Getting New Insights From Old Data

Dr. Alper Bozkurt does his research on Centennial Campus in EBII. Photo by Marc Hall

“It was the best of times, it was the worst of times,”… Although referring to the dynamic French Revolution, Charles Dickens could have just as easily been referring to our current landscape for secondary data analysis. On the one hand, advances in machine learning, artificial intelligence, quantum computing, and cloud storage makes this a golden era for data science. On the other hand, the SARS-CoV-2 pandemic has made this the worst of times for new data collection – with lab closures, protocols on hold, and travel freezes providing new incentives for researchers to dust-off existing data sets for new analysis. So, for those of you who are thinking about taking a new look at old data, the PDU offers some advice on pursuing research support.

Make your data FAIR. While many funding agencies are taking a new look at funding secondary data analysis, they want to see that the re-investment in the data will be broadly useful. You may see funding opportunities citing FAIR principles – data should be Findable, Accessible, Interoperable, and Reusable. The NC State Libraries have a number of tools and resources to help you consider applying FAIR properties to your data sets. If you have a data set that you think could be broadly useful with a just a small investment for curation, consider pursuing a research resource grant mechanism, such as the NIH’s U24 Data Repository program, rather than a traditional research grant mechanism. 

Don’t shortchange data management in your research grants. Often, when thinking about a new grant application, PIs will budget for the materials, supplies, and effort needed to collect data, but miss out on requesting funds for data curation and management later on in the project. Several data repositories, such as NIMH’s NDAR and USDA’s eOrganics portal have created tools and resources for thinking about how much to budget for data management and data sharing. Taking advantage of data curation resources early on may make a big difference on the value of the data for later re-use.

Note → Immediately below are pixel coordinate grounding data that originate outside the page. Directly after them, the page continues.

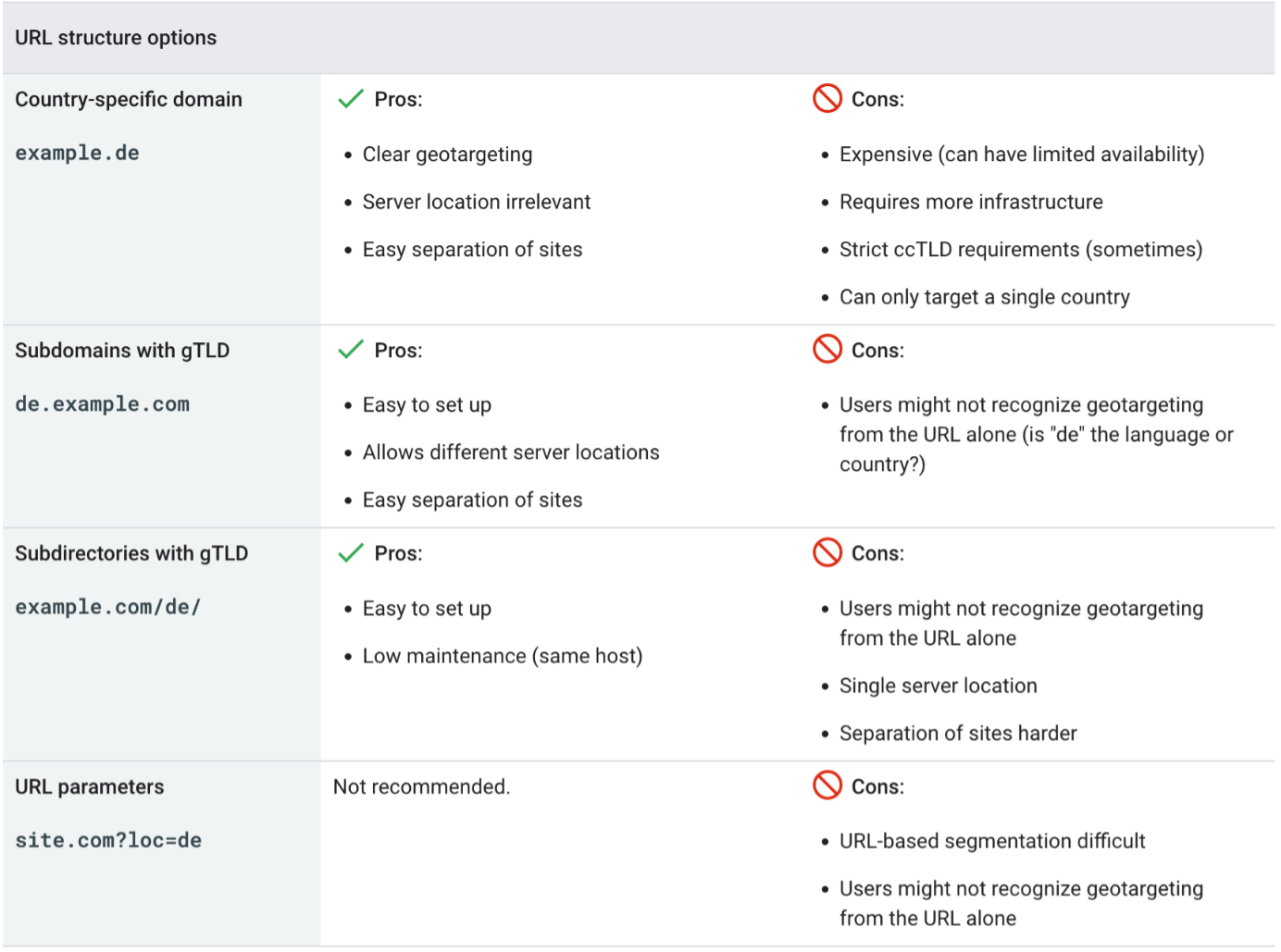Click the 'Subdirectories with gTLD' row title
This screenshot has width=1281, height=952.
pos(131,553)
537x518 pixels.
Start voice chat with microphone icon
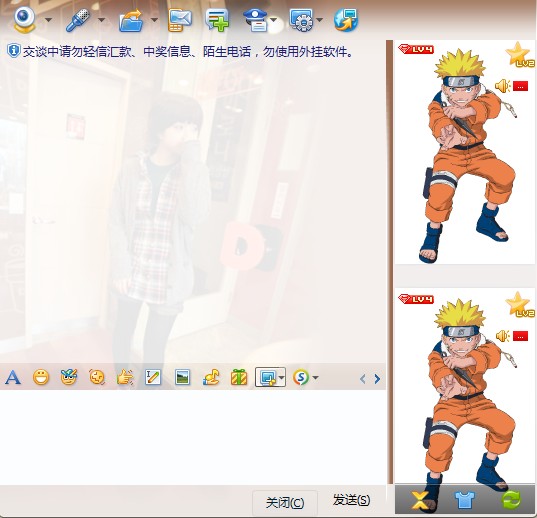coord(78,20)
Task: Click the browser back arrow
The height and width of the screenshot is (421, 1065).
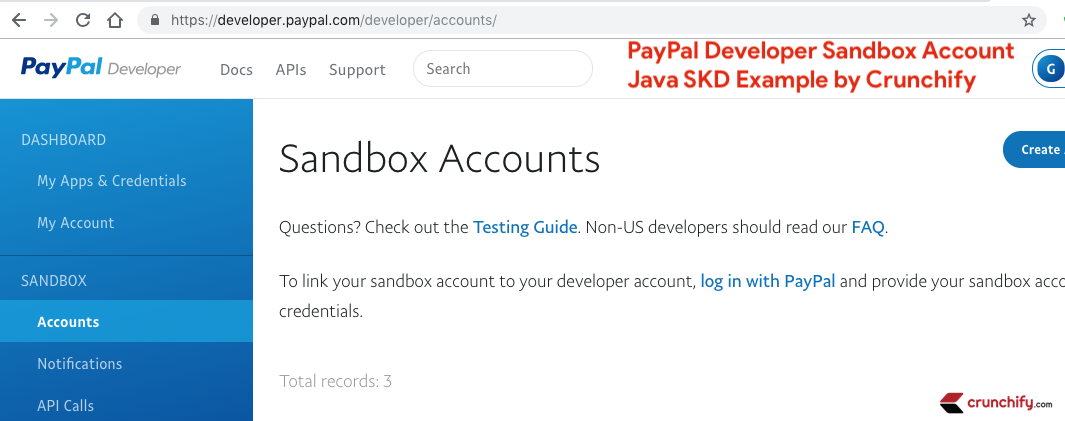Action: click(19, 20)
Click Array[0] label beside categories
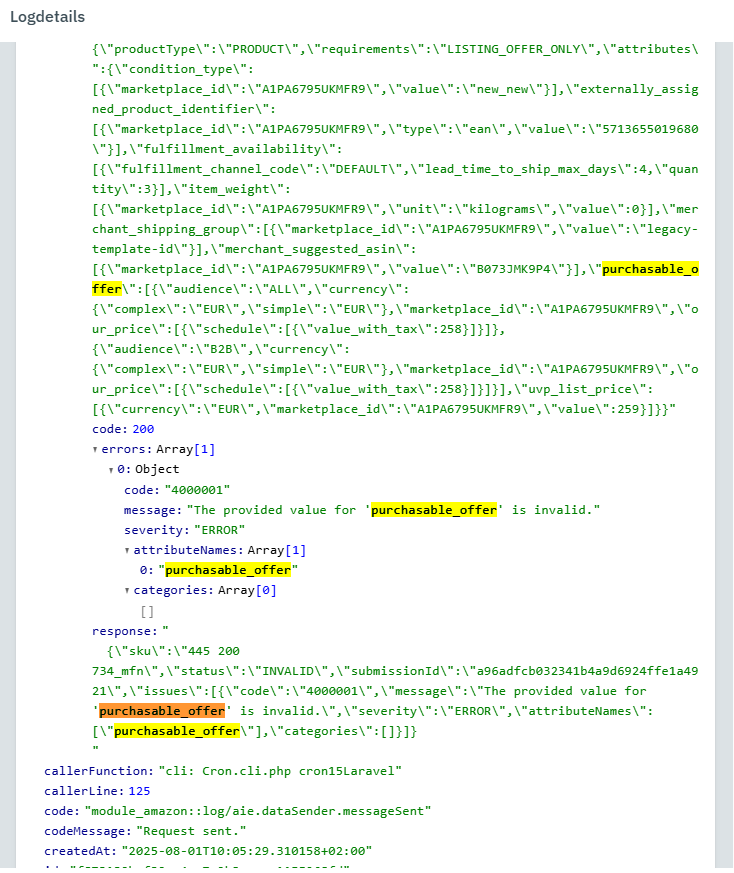 coord(249,591)
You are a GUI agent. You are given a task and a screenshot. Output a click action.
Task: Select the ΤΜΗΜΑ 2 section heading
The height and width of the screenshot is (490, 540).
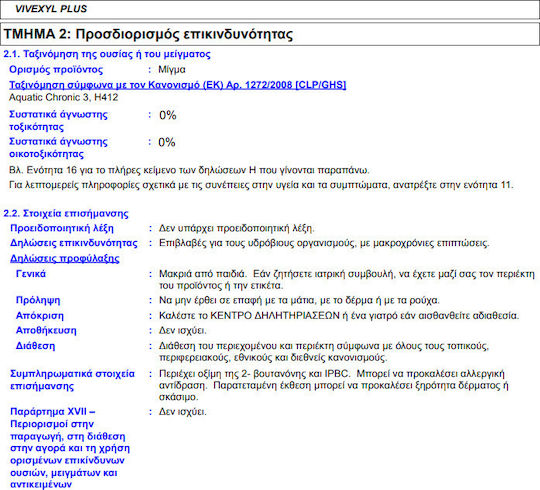(x=148, y=34)
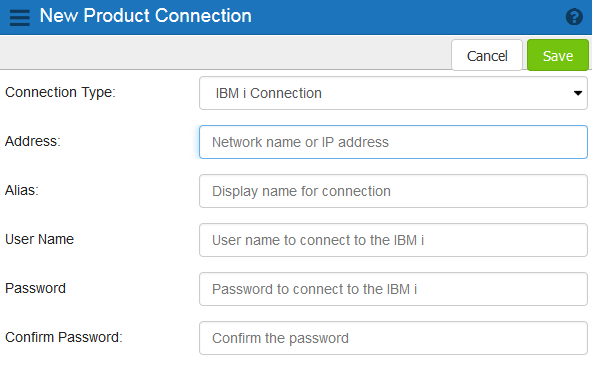Screen dimensions: 592x366
Task: Focus the Password to connect input
Action: click(x=393, y=289)
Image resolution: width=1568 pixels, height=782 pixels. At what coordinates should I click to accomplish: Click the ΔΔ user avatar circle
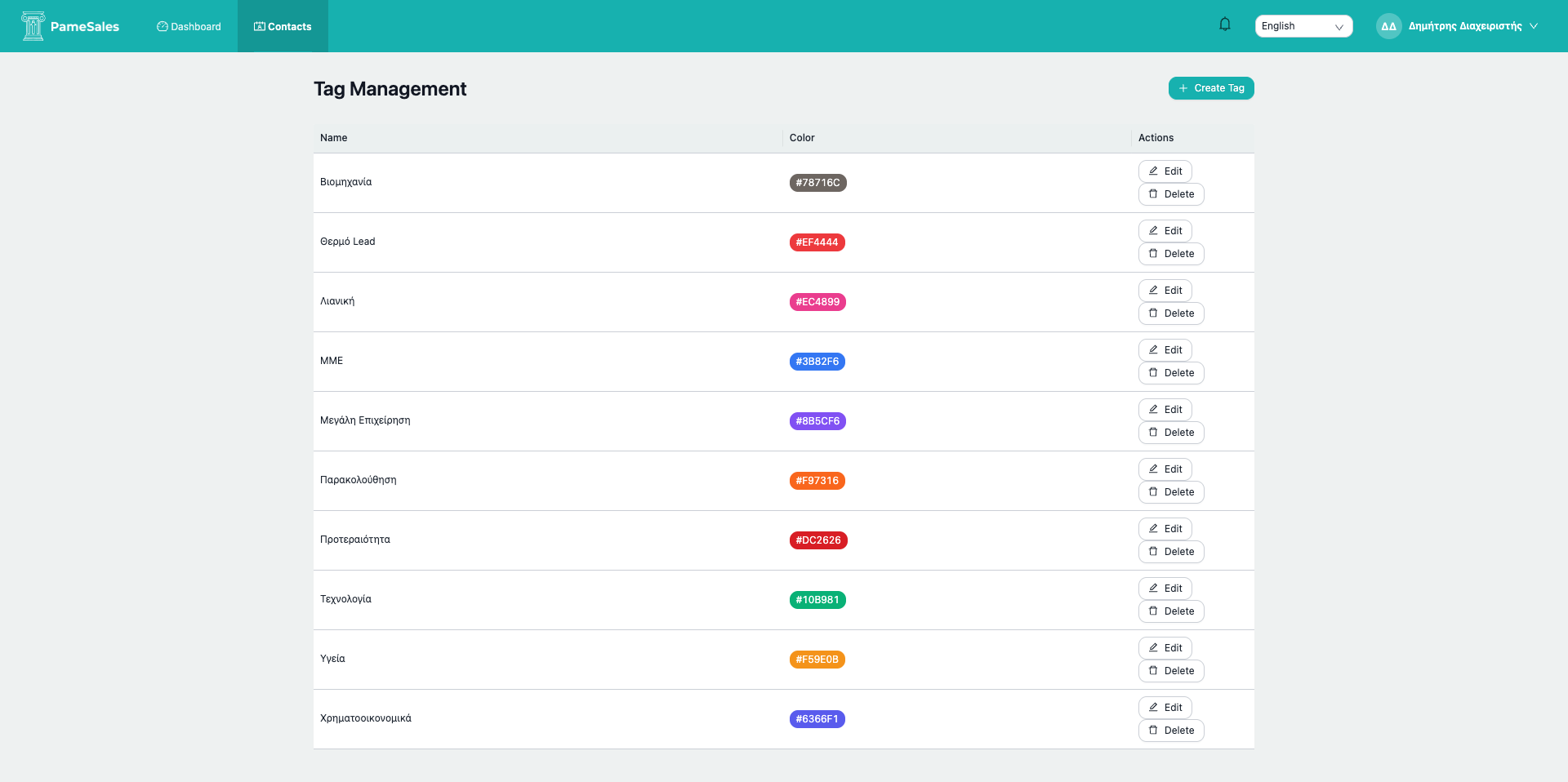point(1388,26)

Consider using someone else’s data. Federal agencies have been incentivizing several of their large dataset owners to be more pro-active about sharing data access. If you have a big idea, but not the current dataset to back it up, take a look around for other resources that may be available. For example, as part of the NC TraCS consortium, NC State faculty can request to work with the Carolina Data Warehouse to get limited access to UNC system electronic health records data. If you do decide to use an external data set, be sure to build in plenty of proposal development time to get to know the data – request a data dictionary if possible to ensure the variables you need are part of the set. Also, recognize that most funding agencies will want to see a Letter of Support or some other evidence that the data owner will be able to share the data with you. You may also need to budget funds for the time and effort needed to retrieve and format data sets for sharing.

As we adapt to these interesting times, pursuing research opportunities in secondary data analysis may let you test new hypothesis and make new collaborations, all while maintaining your social distance.